Copy the rows below exactly, from the first line through the line containing "click(33, 242)", inclusive.

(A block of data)
══════════

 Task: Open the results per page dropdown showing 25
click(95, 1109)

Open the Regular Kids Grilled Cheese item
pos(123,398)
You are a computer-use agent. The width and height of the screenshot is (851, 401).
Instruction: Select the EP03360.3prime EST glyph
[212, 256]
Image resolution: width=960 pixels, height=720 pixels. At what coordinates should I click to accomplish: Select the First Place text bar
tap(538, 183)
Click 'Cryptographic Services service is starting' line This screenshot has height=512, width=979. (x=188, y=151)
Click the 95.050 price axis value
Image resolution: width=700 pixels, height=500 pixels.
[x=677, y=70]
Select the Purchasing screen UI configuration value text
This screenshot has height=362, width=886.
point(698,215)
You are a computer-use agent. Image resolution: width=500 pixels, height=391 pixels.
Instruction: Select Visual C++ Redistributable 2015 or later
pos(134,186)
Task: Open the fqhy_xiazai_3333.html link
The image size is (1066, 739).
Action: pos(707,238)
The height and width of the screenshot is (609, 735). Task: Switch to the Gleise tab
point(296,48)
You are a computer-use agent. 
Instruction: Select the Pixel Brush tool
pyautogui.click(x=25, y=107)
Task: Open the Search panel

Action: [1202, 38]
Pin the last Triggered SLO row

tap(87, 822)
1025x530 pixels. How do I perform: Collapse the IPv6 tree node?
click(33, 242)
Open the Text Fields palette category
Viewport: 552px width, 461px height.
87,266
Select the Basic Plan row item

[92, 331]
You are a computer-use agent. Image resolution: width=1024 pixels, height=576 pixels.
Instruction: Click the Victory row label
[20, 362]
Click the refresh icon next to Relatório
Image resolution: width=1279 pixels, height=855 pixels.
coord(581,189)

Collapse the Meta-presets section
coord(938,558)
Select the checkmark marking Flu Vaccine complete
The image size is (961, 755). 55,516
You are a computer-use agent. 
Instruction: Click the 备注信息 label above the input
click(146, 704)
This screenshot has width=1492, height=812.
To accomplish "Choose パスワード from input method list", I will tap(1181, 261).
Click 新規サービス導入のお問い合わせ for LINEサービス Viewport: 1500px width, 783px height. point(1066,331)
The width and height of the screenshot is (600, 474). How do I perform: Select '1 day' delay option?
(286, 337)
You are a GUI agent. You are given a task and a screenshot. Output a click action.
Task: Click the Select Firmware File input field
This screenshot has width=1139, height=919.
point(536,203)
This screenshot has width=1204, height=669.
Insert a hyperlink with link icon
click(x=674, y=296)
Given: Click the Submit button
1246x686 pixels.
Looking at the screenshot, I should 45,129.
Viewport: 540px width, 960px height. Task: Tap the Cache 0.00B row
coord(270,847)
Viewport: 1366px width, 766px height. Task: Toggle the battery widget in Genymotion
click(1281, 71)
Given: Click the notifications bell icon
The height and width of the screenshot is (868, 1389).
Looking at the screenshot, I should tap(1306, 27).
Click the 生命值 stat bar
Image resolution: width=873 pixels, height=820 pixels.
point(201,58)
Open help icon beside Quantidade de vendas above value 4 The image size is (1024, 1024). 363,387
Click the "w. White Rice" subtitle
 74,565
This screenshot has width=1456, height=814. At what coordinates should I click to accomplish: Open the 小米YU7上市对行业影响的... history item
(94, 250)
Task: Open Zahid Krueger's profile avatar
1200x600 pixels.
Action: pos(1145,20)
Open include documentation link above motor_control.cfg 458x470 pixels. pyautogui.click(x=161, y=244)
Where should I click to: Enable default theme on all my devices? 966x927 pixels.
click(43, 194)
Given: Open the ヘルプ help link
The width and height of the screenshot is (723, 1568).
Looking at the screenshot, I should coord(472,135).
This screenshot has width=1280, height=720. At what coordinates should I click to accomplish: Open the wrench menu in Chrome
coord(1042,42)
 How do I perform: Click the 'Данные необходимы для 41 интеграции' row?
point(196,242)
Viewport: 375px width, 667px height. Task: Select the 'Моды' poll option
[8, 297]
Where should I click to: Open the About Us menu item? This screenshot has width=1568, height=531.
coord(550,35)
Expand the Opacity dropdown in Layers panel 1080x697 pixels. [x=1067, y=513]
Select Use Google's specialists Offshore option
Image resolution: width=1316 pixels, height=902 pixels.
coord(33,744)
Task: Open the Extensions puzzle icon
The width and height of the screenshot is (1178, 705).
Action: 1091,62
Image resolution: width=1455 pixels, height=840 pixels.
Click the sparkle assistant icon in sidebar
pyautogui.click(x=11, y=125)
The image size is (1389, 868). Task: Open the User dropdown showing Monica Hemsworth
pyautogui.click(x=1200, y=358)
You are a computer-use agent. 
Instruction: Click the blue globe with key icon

══════════

▶ Task solution
 Task: Open the results per page dropdown showing 25
click(95, 1109)

Open the Regular Kids Grilled Cheese item
pos(123,398)
You are a computer-use agent. The width and height of the screenshot is (851, 401).
Instruction: Select the EP03360.3prime EST glyph
[212, 256]
Image resolution: width=960 pixels, height=720 pixels. At what coordinates should I click to accomplish: Select the First Place text bar
tap(538, 183)
Click 'Cryptographic Services service is starting' line This screenshot has height=512, width=979. (x=188, y=151)
Click the 95.050 price axis value
Image resolution: width=700 pixels, height=500 pixels.
[x=677, y=70]
Select the Purchasing screen UI configuration value text
This screenshot has height=362, width=886.
point(698,215)
You are a computer-use agent. Image resolution: width=500 pixels, height=391 pixels.
Instruction: Select Visual C++ Redistributable 2015 or later
pos(134,186)
Task: Open the fqhy_xiazai_3333.html link
The image size is (1066, 739).
Action: pos(707,238)
The height and width of the screenshot is (609, 735). Task: Switch to the Gleise tab
point(296,48)
You are a computer-use agent. 
Instruction: Select the Pixel Brush tool
pyautogui.click(x=25, y=107)
Task: Open the Search panel

Action: [1202, 38]
Pin the last Triggered SLO row

tap(87, 822)
1025x530 pixels. How do I perform: Collapse the IPv6 tree node?
click(33, 242)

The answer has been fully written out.